Wurde die Kreditkarte akzeptiert, ist der Weg dann frei auf einen von Kyle Phillips designten Test, wie man ihn in Deutschland nicht finden kann. Der Schöpfer von Kingsbarns und Dundonald modellierte hier 18 Grün komplexe in die englische Landschaft, die so diabolisch sind, wie das Anwesen majestätisch ist. Phillips benötigt keine Wasserhindernisse - nur dreimal kommt Wasser ins Spiel -, um The Grove selbst vor den besten Spielern der Welt zu verteidigen. Genial strategisch platzierte Bunker und jede Menge kurz gemähtes Gras rund um die Grüns ziehen suboptimal geschlagene Bälle förmlich magisch an und verlangen dem kurzen Spiel alles ab. Wer hier auf die Runde geht, sollte den Starter bitten, doch vom zehnten Tee starten zu dürfen, denn von dort aus gingen auch die Pros beim WGC 2006 auf Birdie-Jagd. Wer tatsächlich auf dem Level eines Clubmeisters spielt, wird spätestens an Loch 3 spüren, wie sich Golf auf Championship-Niveau anfühlt.

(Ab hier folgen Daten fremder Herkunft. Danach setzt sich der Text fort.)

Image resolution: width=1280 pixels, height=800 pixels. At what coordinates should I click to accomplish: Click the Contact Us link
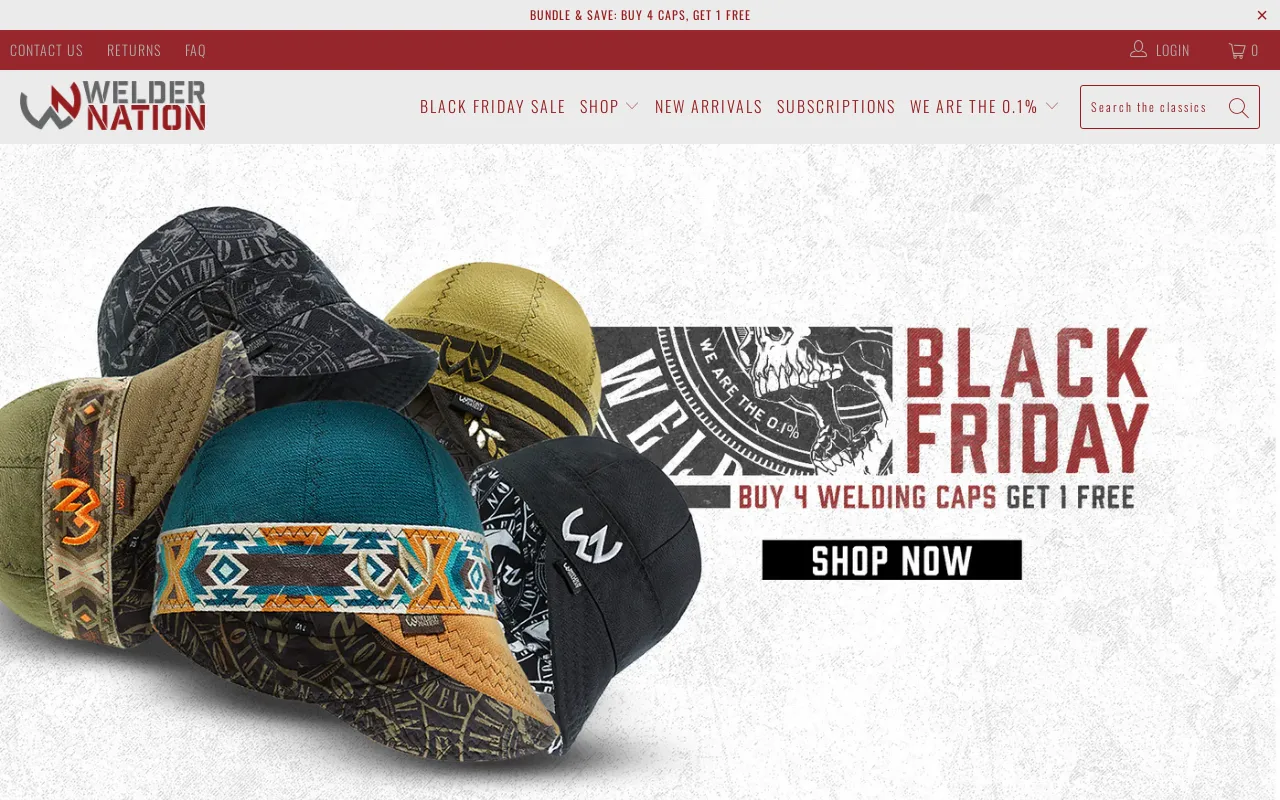click(46, 50)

Sollte der Score nach 17 Löchern dann tatsächlich auf Handicapkurs liegen: Glückwunsch! Das ist eine großartige Leistung. The Grove hat allerdings noch einen Dämpfer für das Ego in petto: Auf dem bergauf verlaufenden, 514 Meter langen Par 5 zum Abschluss der Runde sind etwa 270 Meter vom Abschlag drei Marmorplatten ins Fairway eingelassen. Sie markieren die Stellen, an denen Tiger Woods vor elf Jahren seine Abschläge in den Runden eins, zwei und vier platzierte. Die weiße Schrift auf dunklem Marmor verrät, dass Woods am Finaltag noch 250 Meter bis ins Grün hatte. Obwohl er die Fahne nicht sehen konnte, so sehr geht es hier bergauf, griff er zum Holz 3 und versenkte wenige Minuten später wie schon in den Runden eins und zwei den Eagle-Putt. Sein Ergebnis während dieser Woche auf diesem Loch allein lag damit bei -7, denn in Runde drei verschob er den Putt und konnte lediglich ein Birdie notieren. Egal wo der Drive auch landet, wer dieses Loch spielt, sollte einen Ball neben einer dieser Platten droppen und zum Holz 3 greifen. Erst danach kann man verstehen, wie unglaublich gut Tiger Woods damals wirklich war.

Golfplätze in der Region

THE GROVE GOLF COURSE

THE GROVE GOLF COURSE

18 Löcher, Par 72, 6.539 Meter

Adresse
Chandler's Cross
Rickmansworth WD3 4TG
Tel. +44 1923.294266
www.thegrove.co.uk

Greenfee
ca. 197 Euro (Sonntag bis Dienstag),
ca. 225 Euro (Mittwoch bis Samstag),
ca. 120 Euro (Twilight), Sonderraten für Hotelgäste

Designer Kyle Phillips hat am Stadtrand von London aus einem weniger spektakulären Stück Land ein echtes Golfkunstwerk geschaffen. Kein Loch spielt sich strategisch wie das vorangegangene und es braucht hier einige Runden, bevor man die Nuancen und versteckten Kniffe dieses kompromisslosen Championship-Platzes kennen und schätzen lernt. Verschobene Putts sind hier stets die Schuld des Spielers, denn die Grüns gehören zu den besten des Kontinents.

Killerloch
Loch Nummer 4 ist ein 192 Meter langes Par 3, dessen Grün von einem gerade einmal zwei Meter breiten Kanal verteidigt wird. Dummerweise wirken diese zwei Meter Wasser vom Tee wie der Atlantik.